Week 4: Molding and casting
Skills used: Fusion 360, CAM, Router, casting materials
For this week, our assignment was to design a mold, use the router to mill it, and then use it to cast parts. This was one of my favorite weeks so far, I loved how crafty and open-ended it felt. I decided that for this week I would recreate a McDonald's happy meal toy from 1997, which has weirdly become a meaningful object in my life. In middle school, my best friend Isaac found a keychain in the parking lot and put it on his clarinet case (we were obviously extremely cool and sporty) and I thought it's facial expression was hilarious so as a very nice gesture at the end of middle school, he gave me the keychain. I then gave it back at the end of high school, then he gave it back when we graduated from undergrad, then I gave back it to him again when he graduated from a master's program.
One of the handoffs c.2015
We're both graduating again (for the final time) in 2021, so I wanted to see if I could recreate the little guy from the keychain so when he gives me back the keychain I can give him his own to have too.
Neither of us knew what it was at first but somehow we did some internet sleuthing and found out it was a McDonald's tomagatchi toy from 1997 so I was able to find that on ebay to use as a reference image.
The final model in Fusion 360 - even though in the original toy the face is pretty flat, I made my replica curved on the top so that I could take advantage of the 3-axis milling (thanks to Anthony for pointing that out).
After CAM, I did a rough pass with the 1/4" bit and then a finishing cut with the 1/8" bit. The surface finish wasn't perfect so I also did a little bit of sanding with sandpaper and then gave it a quick once over with the heat gun to get rid of the rough surface from sanding. I then used the wax mold to cast oomoo to create a mold for the final product.
For my first pour, I used the white plastic, and colored it with yellow dye. The color is pretty off but the clear plastic was really bubbly in our test pours and I wanted to try to keep that to a minimum for my first try. I used the vacuum chamber to pull out bubbles from the plastic after mixing and before pouring, and after the pour there were only very small bubbles on the back surface so I was happy with the outcome.
All 3 steps - original wax cut, oomoo mold, and the cast opaque plastic.
I was extremely hooked on this process and wanted to keep experimenting - I thought it might be fun to try to cast oomoo in oomoo to make a squishy version (inspired by a discussion in the shop of another 90s hobby of mine, collecting tiny colorful erasers in fun shapes). Because we weren't sure if the oomoo would release itself once cast, I lined the mold with a light layer of vaseline to create a barrier.

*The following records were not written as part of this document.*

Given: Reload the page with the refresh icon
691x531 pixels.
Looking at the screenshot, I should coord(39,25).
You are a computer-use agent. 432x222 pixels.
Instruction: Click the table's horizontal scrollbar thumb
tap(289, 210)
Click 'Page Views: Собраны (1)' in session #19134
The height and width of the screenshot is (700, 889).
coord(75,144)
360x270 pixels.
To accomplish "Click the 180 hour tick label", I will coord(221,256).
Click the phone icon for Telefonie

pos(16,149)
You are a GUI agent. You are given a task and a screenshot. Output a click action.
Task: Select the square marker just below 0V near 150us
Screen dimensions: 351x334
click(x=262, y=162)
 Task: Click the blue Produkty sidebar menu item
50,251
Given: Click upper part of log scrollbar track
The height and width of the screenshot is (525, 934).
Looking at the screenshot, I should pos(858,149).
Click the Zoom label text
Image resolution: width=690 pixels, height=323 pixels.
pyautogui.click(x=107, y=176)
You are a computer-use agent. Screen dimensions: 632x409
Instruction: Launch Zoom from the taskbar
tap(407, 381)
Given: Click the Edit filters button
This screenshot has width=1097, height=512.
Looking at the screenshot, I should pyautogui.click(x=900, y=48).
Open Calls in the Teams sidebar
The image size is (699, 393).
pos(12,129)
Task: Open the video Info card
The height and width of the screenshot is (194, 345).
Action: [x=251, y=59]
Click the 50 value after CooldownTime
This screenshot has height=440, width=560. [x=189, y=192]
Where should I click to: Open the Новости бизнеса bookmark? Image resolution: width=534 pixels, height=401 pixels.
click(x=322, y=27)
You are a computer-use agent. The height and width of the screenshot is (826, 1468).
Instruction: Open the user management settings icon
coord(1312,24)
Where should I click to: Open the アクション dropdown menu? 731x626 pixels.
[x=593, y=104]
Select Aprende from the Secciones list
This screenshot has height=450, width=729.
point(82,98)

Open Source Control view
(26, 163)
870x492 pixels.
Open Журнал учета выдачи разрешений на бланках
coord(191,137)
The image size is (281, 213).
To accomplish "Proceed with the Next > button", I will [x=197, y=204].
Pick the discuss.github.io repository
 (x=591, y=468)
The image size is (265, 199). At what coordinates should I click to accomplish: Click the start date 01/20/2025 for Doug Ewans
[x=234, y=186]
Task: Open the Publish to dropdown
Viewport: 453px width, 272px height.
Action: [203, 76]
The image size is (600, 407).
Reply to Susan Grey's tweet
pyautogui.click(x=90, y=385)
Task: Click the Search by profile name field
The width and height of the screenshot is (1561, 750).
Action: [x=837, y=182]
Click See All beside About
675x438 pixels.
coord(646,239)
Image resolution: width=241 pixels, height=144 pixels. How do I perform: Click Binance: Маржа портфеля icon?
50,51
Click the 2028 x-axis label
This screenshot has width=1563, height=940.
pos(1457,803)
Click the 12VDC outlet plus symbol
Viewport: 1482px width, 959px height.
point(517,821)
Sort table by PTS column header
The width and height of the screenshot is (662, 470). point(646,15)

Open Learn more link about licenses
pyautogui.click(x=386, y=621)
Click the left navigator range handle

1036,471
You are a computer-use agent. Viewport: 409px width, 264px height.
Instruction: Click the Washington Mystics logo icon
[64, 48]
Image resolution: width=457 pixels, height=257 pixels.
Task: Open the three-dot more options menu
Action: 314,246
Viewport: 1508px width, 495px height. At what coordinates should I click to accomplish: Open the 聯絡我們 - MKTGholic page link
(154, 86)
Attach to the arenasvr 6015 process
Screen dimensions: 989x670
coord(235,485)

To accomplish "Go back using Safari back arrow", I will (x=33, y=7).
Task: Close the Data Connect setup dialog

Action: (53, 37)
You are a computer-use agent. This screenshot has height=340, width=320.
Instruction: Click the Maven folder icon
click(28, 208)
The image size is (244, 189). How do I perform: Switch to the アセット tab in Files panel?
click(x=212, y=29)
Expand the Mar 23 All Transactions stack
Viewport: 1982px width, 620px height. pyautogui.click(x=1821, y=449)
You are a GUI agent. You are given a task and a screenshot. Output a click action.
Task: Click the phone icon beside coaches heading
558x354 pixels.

Here is the oomoo cast (I also used red dye to create the purple color combined with the blue oomoo). I think it worked pretty well considering it was the first experiment, but the oomoo did in fact stick to itself and left a few parts a bit weird after trying to pull it from the mold.
I still wanted to play more with casting so I decided to try a multi-color epoxy pour using this epoxy we had in the shop. I mixed two colors of epoxy and then poured them simultenously into the mold (I also used Anthony's shield mold so I wasn't limited to my one mold). I then used a piece of the stirring stick to swirl the colors together a bit in the hope that the clear epoxy would show the colors well through the shape.
The result of the epoxy pours. The colors look great when there is more yellow and less blue - it seems like with the clear epoxy you need very very little color and I overdid it with the blue so it's not transparent enough there to see the mix. This definitely will not be my last time playing with oomoo and making casts!!! I don't think I'll need it for my final project but maybe I can think of a way to incorporate it so I can keep experimenting with this process.